THE PROBLEM: Once you reach the line with "Given: Click the words 'name things'", transcribe it and every line after it to the end of the records, exactly, but not the pictures.

SOURCE RECORDS:
/---

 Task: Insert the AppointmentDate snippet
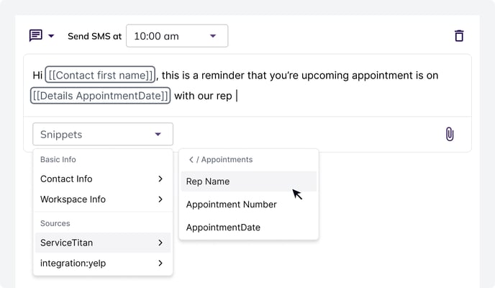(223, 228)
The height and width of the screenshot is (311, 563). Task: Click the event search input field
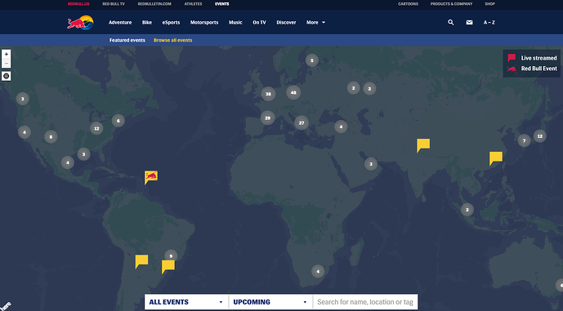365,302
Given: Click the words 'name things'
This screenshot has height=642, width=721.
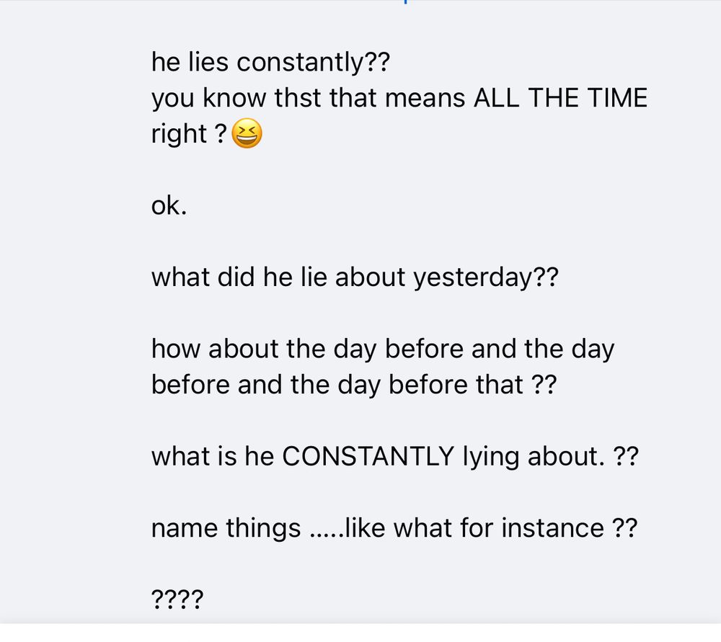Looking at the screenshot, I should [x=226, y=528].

\---

TASK RESULT:
Given: Click the words 'name things'
This screenshot has height=642, width=721.
Looking at the screenshot, I should [x=226, y=528].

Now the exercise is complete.